The national security concept published this month offered little which was new or unexpected, but did serve both to formalize Russia’s more confrontational posture toward the West and to underscore Putin’s involvement in Russian national security affairs. The new document makes the creation of a “multipolar” world order (one in which international authority is distributed among a number of regional power groupings) the primary goal of Russian foreign and security policy, and depicts alleged U.S. and NATO efforts to dominate the world as the gravest threat to Russia’s security. The document also outlines a wide array of internal threats to Russia’s security, including economic weakness, organized crime, terrorism and separatist movements. Russian officials have suggested that conceptualization of the main external and internal threats to Russia were driven, respectively, by NATO’s 1999 air war against Yugoslavia and Russia’s current conflict in the Caucasus.

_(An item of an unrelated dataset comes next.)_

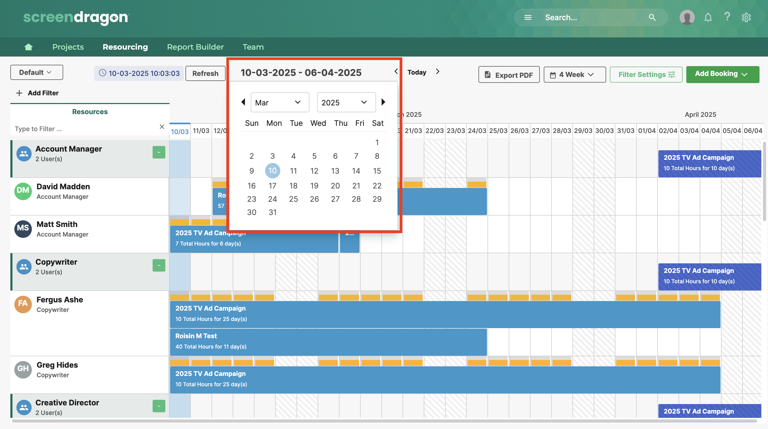
Task: Open the hamburger menu beside search
Action: pos(528,17)
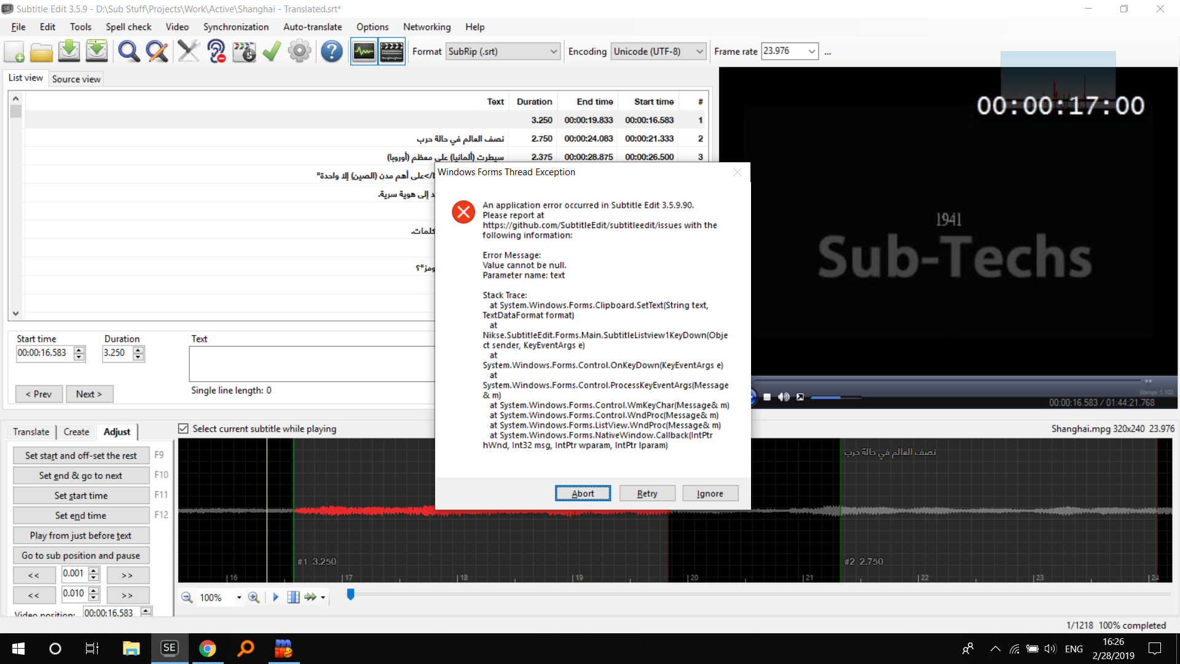Open the Replace tool
This screenshot has height=664, width=1180.
pos(157,51)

Those positions, of course, merely restate the broader rhetoric of confrontation which has been voiced with numbing regularity by Russian officials in recent months. But the new security concept also revises Russian nuclear doctrine by broadening the conditions under which Moscow might resort to the use of nuclear weapons. The new policy reflects the continuing weakness of Russia’s conventional forces and was dismissed as insignificant by U.S. officials and a number of arms control experts. But it does reflect rising tensions between Russia and the West and suggests that Moscow’s already decaying and over-stressed nuclear forces could be subject to additional demands.